◆ Supplied material:
= = = =

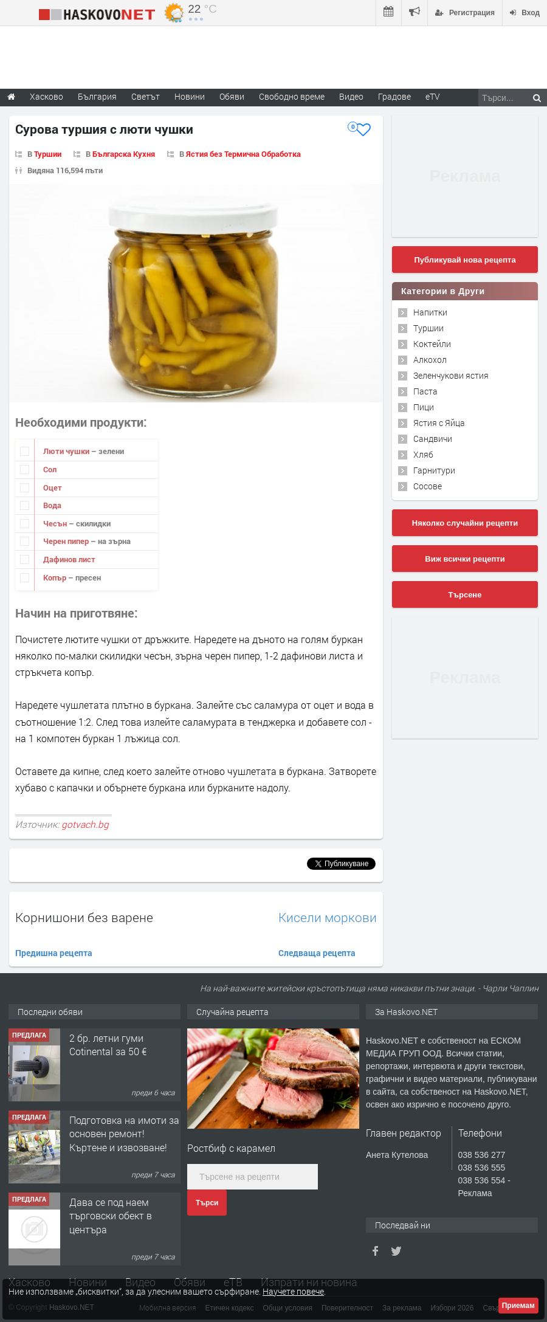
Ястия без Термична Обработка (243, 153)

= = = =

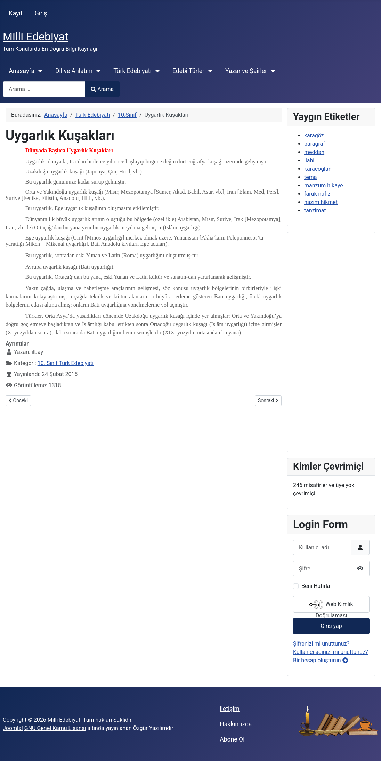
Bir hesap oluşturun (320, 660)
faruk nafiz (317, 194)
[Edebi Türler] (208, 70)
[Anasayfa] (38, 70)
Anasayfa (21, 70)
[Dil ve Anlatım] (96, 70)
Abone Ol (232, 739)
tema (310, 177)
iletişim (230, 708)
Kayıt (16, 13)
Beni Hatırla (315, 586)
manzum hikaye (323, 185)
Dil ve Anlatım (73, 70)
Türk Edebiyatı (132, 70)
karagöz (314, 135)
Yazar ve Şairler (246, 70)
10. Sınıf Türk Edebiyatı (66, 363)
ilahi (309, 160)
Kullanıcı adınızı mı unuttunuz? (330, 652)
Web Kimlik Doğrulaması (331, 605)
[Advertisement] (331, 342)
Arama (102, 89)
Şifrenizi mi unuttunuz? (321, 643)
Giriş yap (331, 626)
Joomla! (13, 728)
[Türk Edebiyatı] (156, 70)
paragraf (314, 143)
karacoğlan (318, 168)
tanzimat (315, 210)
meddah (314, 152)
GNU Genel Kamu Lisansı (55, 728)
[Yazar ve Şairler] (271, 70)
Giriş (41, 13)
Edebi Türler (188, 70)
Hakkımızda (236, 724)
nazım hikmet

= = = =

◆ Short problem: Copy the material from the line holding "ilahi (309, 160)" through the line holding "nazım hikmet", including both, keeping every line unchanged.

◆ Output of the exercise:
ilahi (309, 160)
Kullanıcı adınızı mı unuttunuz? (330, 652)
Web Kimlik Doğrulaması (331, 605)
[Advertisement] (331, 342)
Arama (102, 89)
Şifrenizi mi unuttunuz? (321, 643)
Giriş yap (331, 626)
Joomla! (13, 728)
[Türk Edebiyatı] (156, 70)
paragraf (314, 143)
karacoğlan (318, 168)
tanzimat (315, 210)
meddah (314, 152)
GNU Genel Kamu Lisansı (55, 728)
[Yazar ve Şairler] (271, 70)
Giriş (41, 13)
Edebi Türler (188, 70)
Hakkımızda (236, 724)
nazım hikmet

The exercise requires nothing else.